Anyway, I digress… a dip in the pool. I have a wonderful habit of bringing a novel with me to the pool and sitting out and watching the kids romp in the waves made by the hot masses that collect together each summer under the hot rays. I take occasional dips, swim a bit, and then get out to repeat the read/dip routine. Today? TOO hot – so I did the dip part straight away. The kids are now official fish and swim in the deep end constantly. They have grown so tall that the deep end is now something they can touch in. Drake is not quite as tall yet – and has a hand-me-down life vest that he loves to wear. He straps himself in and joins his sisters and loves every minute.
Today I joined them and we had a ball. Drake came to me and gently held ME in an embrace and said , “Dance with me Mommy,” in an all too grown up voice – and together we rocked and shimmied to the overhead music piped through the outdoor speakers. We really boogied and he held my hand and put his arm around my back. His face had a glow and he seemed to grow by years. The water kept him floating at shoulder level with me and he easily dance to the music and rolled with the waves with no problem. He was my height. Outside the water this still 7 (though nearly 8 ) year old boy would never be able to look into my eyes and whisper into my ear as we danced. It was a moment now frozen in time I will treasure forever.
Tonight as I put him to bed, he said to me, “Mommy, dance in the deep end with me again tomorrow?” You bet your life on it baby boy. You got yourself a date.
As I sit here, I am washed anew with the thought of my Heavenly Father…
Sometimes the heat of life feels like it is nearing 100 degrees and there’s no relief in sight. I am anxious to take a dip in the refreshing waters, but when I dive in head first, even the refreshment can feel like I am left struggling on my tiptoes and barely keeping my head above water.

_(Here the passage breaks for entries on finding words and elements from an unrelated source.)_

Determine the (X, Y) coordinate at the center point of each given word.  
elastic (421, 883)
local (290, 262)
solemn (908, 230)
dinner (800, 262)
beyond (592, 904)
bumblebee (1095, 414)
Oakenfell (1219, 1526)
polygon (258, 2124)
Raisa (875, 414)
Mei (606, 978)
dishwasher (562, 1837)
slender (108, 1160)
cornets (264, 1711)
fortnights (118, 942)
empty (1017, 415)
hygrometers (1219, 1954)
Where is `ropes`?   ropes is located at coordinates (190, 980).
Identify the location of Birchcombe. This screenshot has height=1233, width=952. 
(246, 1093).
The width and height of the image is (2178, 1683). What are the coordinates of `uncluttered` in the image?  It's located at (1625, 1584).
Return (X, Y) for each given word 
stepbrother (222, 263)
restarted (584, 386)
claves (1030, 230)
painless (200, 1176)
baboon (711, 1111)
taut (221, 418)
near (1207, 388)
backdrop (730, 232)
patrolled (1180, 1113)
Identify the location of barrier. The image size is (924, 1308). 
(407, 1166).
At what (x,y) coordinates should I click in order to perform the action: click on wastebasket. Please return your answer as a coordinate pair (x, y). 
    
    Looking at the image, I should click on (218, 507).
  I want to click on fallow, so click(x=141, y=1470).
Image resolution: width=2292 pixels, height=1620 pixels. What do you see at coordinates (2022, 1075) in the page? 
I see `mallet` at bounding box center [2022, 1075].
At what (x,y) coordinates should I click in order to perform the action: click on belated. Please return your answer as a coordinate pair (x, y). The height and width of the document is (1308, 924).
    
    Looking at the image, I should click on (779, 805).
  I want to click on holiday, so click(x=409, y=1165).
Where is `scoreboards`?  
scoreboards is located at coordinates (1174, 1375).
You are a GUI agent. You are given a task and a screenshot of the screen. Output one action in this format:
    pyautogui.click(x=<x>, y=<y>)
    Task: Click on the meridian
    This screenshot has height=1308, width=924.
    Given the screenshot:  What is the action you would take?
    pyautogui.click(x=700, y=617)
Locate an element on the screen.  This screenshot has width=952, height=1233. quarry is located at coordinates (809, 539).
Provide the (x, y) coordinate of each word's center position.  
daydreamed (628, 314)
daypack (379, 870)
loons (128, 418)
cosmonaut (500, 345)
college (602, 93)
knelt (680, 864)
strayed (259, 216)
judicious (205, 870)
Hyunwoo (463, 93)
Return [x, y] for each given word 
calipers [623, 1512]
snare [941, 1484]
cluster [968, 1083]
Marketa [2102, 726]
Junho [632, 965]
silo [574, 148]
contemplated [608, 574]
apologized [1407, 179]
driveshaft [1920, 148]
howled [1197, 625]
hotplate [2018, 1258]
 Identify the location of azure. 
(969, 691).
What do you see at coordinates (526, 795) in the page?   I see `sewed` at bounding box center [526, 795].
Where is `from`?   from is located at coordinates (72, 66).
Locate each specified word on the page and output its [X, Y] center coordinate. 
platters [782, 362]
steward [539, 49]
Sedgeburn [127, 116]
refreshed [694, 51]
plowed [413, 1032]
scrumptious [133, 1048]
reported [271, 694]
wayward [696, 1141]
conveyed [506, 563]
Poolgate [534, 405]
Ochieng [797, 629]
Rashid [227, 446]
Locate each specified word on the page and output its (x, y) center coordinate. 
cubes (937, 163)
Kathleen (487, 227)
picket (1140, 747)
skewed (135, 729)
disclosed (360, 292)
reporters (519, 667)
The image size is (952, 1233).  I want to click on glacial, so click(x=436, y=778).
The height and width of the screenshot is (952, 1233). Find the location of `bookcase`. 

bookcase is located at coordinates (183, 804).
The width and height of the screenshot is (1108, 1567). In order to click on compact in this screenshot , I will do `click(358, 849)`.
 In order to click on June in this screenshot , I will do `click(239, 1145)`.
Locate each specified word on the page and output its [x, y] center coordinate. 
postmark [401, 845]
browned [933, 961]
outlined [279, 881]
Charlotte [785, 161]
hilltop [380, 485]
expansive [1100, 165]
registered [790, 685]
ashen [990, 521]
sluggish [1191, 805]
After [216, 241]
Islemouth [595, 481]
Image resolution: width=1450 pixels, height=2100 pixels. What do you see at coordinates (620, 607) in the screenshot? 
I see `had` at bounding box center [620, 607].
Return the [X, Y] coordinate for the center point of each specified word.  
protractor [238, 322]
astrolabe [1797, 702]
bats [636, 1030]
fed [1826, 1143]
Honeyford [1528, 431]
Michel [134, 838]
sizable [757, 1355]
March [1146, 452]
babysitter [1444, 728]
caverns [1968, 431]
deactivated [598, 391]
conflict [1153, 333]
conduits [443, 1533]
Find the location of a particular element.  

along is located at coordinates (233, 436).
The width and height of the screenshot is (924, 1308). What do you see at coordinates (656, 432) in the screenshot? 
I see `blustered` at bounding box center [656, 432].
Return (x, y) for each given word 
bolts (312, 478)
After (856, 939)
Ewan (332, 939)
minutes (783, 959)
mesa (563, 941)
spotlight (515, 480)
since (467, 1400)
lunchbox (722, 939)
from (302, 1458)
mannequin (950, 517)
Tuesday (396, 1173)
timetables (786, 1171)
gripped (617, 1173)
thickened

And just when I think I cant do it another moment longer, He steps over and lifts me above the waves, puts His arms around me and dances with me in the deep end.
No matter how hot, deep, or wavy life gets – God is already there, waiting to turn the struggle to keep my head above water into a beautiful dance. I just have to remember to reach out my arms and let him take me in that embrace. To let him wash over me the songs my spirit needs for upliftment and and refreshment.
So thanks, my dear son, for reminding your mom that dancing in the deep end is for more than just the hot afternoons in the summertime. Tomorrow looks more promising tonight, and for more than just another dance with my boy.